Gilead Sciences’s valuation
When compared with its estimated $30.2 billion total revenue for 2016, Gilead Sciences’s (GILD) $99 billion market capitalization on November 23, 2016, seemed to be at a greater discount. Gilead Sciences was trading at a forward PE (price-to-earnings) ratio of ~7.0x against its peers’ average PE of ~12.1x on November 23.
With its HCV (hepatitis C virus) franchise under pressure, analysts are bearish on the company.
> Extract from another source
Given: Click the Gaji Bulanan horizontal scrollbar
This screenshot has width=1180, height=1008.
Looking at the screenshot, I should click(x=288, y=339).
To understand why analysts are expecting lower revenues for Gilead Sciences, please read Why Analysts Expect Gilead’s Revenue to Fall in 2016 and 2017.
Based on profitability, with its 64.3% non-GAAP[1. generally accepted accounting principles] operating margin, Gilead Sciences is still a massively profitable firm when compared with Bristol-Myers Squibb (BMY), AbbVie (ABBV), and Merck (MRK).
It appears that investors panicked over growth concerns, and Gilead Sciences seems to be oversold at $75.
Gilead Sciences seems to be at a greater discount
Gilead Sciences (GILD) has returned almost 98% of free cash flow to the investors in various forms such as share repurchases, dividends, and a recent warrant settlement. For 2016, Gilead Sciences’s total share repurchase stood at $10 billion, reflecting an 11% annual decline in its diluted shares, whereas its dividend yield rose to 2.4% during September 2016.
With declining outstanding shares, the dividend per share could rise. Gilead seems to be a value stock rather than a growth stock.
With a strong presence in the HIV space, Gilead Sciences could continue to have lucrative margins despite its falling HCV business. For broad-based exposure to Gilead Sciences, you can opt for ETFs such as the iShares Dow Jones US Healthcare ETF (IYH). The fund offers ~3.5% weight to Gilead.